3.8.5 Experimental Results
Homogeneous Setups
We compared the performance of the five algorithms over Syn-HM and Air-HM data
sets. Results are presented in Figure 3.7. In the average communication cost, RLN,
RLG, MMT and DMMT perform similarly and are orders of magnitude away from the
Naive algorithm. The graphs of all algorithms, except the naive, closely converge to
the graph of the average number of violations. The number of violations defines the
minimum communication cost of the resolution, and it increases linearly with the size
of the network. This reinforces the hypothesis that in homogeneous setups, no node
is clearly preferable to any other, and the choice of the resolving set can be made at
random. What really matters is the number of nodes participating in the resolution,
as suggested by the lower bounds in Section 3.5.2. The advantage of DMMT, that the
violating nodes handle the resolution themselves and don’t report their local vectors,
is not reflected in the average communication cost. This is explained by the graphs of
the average size of the resolving set. Since DMMT resolves each of the local violations
independently, it requires more resolving nodes than the centralized algorithms.

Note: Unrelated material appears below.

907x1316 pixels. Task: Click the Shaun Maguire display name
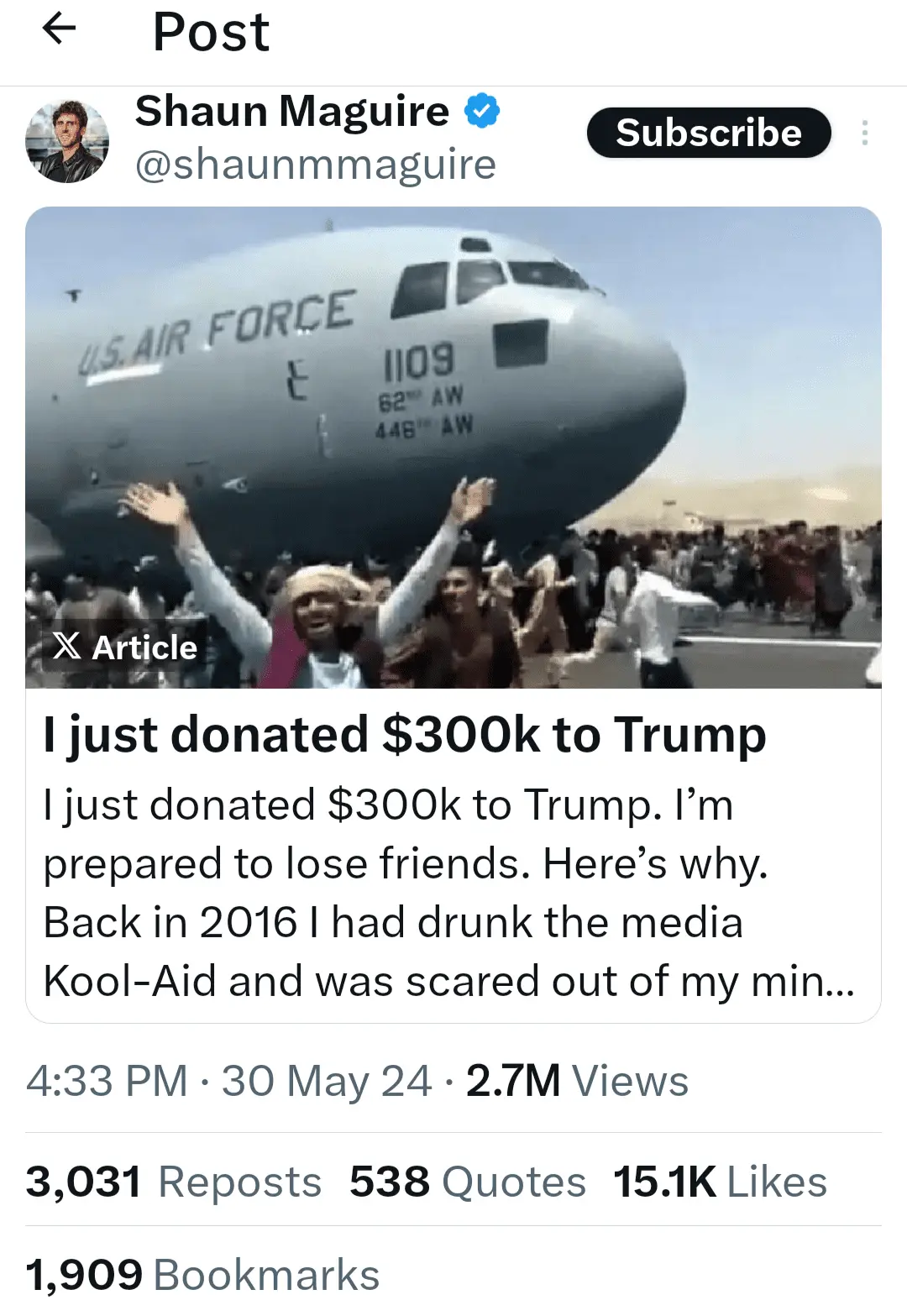(292, 111)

In all the algorithms we observe a growth in the graphs of the average size of the
resolving set. However, since the number of violating nodes increases, we would expect
the number of resolving node to decrease. We reconcile this apparent contradiction by
noting that in both data sets, the local violations occur in the positive directions of the
axes and thus, they virtually never resolve each other.
65
Technion - Computer Science Department - M.Sc. Thesis MSC-2012-21 - 2012
The graphs of the average latency reflect the differences between the algorithms
in the expansion rate of the resolving set. RLN extends the resolving set linearly and
exhibits the worst latency as its graph diverges exponentially. RLN, MMT and DMMT
all extend the resolving set exponentially, yet MMT initiates with as many nodes as
the violating nodes. The graphs of RLG and DMMT diverge logarithmically while the
graph of MMT shows a slow decay.
As expected, in the average maximum communication load, DMMT outperforms
the centralized algorithms, which demonstrate an exponential growth.
Heterogeneous Setups
We compared the performance of the five algorithms over Syn-HT and RCV-HT data
sets. Results are presented in Figure 3.8. The clear advantage of MMT and DMMT
over the random algorithms is apparent in each of the metrics. Due to the diversity
of the nodes in the heterogeneous setups, the random algorithms selected nodes that
were of no use in the resolution. MMT and DMMT, on the other hand, selected
the most relevant nodes according to the preconstructed MMTree. Both MMT and
DMMT were successful in reducing the communication cost and the latency almost to
the minimum. Nevertheless, DMMT still outperforms MMT in reducing the average
maximum communication load. In addition, the savings in reporting the local violations
to the coordinator, and the ability to tailor a different size resolving set to each violation
independently, may explain the advantage of DMMT in the other metrics as well.
3.9 Chapter Conclusions
This chapter focused on minimizing the communication required for handling local
constraint violations in distributed threshold monitoring. The key insight was that
when there is no global violation, the local violations can typically be resolved without
collecting the entire network data.
We presented a formal and precise condition for resolving the violations by a set of
nodes. We showed that finding the minimum resolving set is NP-hard, and proposed
a general approach that incrementally collects the resolving set. The latency of the
process should be taken into account as it determines how long it takes to alert the
system about a global violation.
We distinguished between two types of networks: homogeneous and heterogeneous.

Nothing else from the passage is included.